第12話
「勝手に魔法は使わないでくれ。
ケガをする者が出ても、俺の指示を待ってくれ。
分かったか」
「分かったわ」
団長のフィンは、治癒魔法の管理まで引き受けてくれるようです。
私としてもその方が楽だし、治癒魔法が間に合わなくても、責任を感じなくていい。
まあ、会ったばかりの私では、誰がどれだけの体力があるか分からない。
十分余力のある人に治癒魔法を使ってしまって、その後で重傷者が出てたとして、魔力が足りなくなっていたら困るのでしょう。
それにしても、流石『暁の徒士団』です。
戦闘力に自信があるから、攻撃魔法や補助魔法は不要だと言われました。
確かに大言壮語するだけの事はありました。
大魔境に入ってから、次々と魔獣を仕留めています。
浅い場所の魔獣だから、それほど強敵ではないのかもしれませんが、それでも全く危なげなく魔獣を斃しています。
何よりも、若手の教育が素晴らしいです。
私が言うのはおこがましいですが、若い団員に経験を積ませるように、ベテランが補佐しつつ実戦に加えています。
大抵の戦士が、初陣で亡くなる事が多いと聞いています。
冒険者も、初依頼で亡くなると聞いていました。
それが『暁の徒士団』では、団長や幹部が認めるまでは、ベテランの従士を勤めるように、厳しく団則で決めていると言うのです。

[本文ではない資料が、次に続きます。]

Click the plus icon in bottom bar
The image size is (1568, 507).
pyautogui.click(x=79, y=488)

本来なら大公国も、騎士団や徒士団に同じ規則を設けるべきでしょう。
ですが大公国は、歴史を重ねただけ澱が溜まってしまっています。
高位貴族などは、騎士の誇りを失った者が多いです。
その最たる者は、大公殿下の実弟ハーン伯爵でしょう。
今は牙鼠や角兎を狩っています。
若手に最初から最後まで一人で戦わせるためでしょう。
『暁の徒士団』から言えば、取るに足らない相手でしょうに、油断する事なく、若手に油断させないように、厳しく真剣に狩りに挑んでいます。
これこそ、本来大公国が目指すべき、本当の騎士団の姿だと思います。
今指揮を執っているのは、団長のフィン・ユングです。
熱血漢のようですが、指揮を執っている間は、情熱を表に出さず、的確な指示を出して、誰一人ケガ一つしないようにいています。

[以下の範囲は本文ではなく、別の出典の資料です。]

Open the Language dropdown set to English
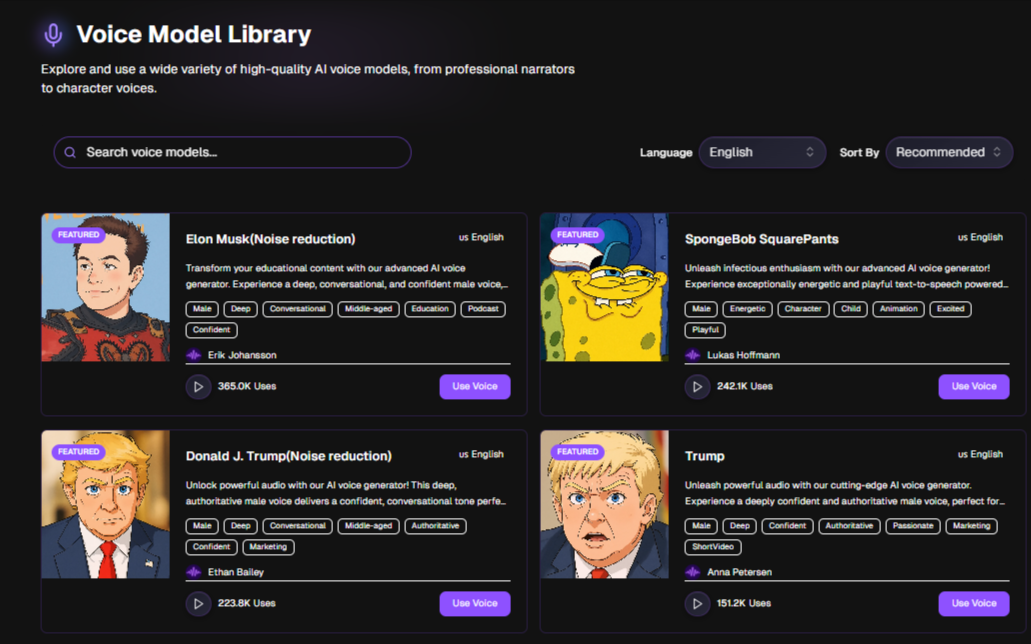Image resolution: width=1031 pixels, height=644 pixels. [762, 153]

結局、大魔境の外に出るまで、誰一人大したケガをしませんでした。
何の為について行ったか分からないです。
これで試験になるのでしょうか。
団長の考えが分かりません。
「ジオラ、こいつに治癒魔法を使ってくれ」
「え?!」
「大したケガではないが、こいつに治癒魔法を使ってくれたら、本当に使えるかどうか判断出来る」
本当に慎重な人でした。
私やギルドの言う事を鵜呑みにして、団員を危険に晒すような事をしないのです。
一緒に冒険に出て、完全に安全圏に帰ってから、治癒魔法を使わせるほど慎重なのです。
それでも、想定外の事故や、意表を突いた攻撃もあるから、狩りの間に治癒魔法を使う可能性もあると考えていたのでしょう。
これだけ慎重な人が団長なら、仲間として認めて貰えれば、安心して狩りに参加することが出来ます。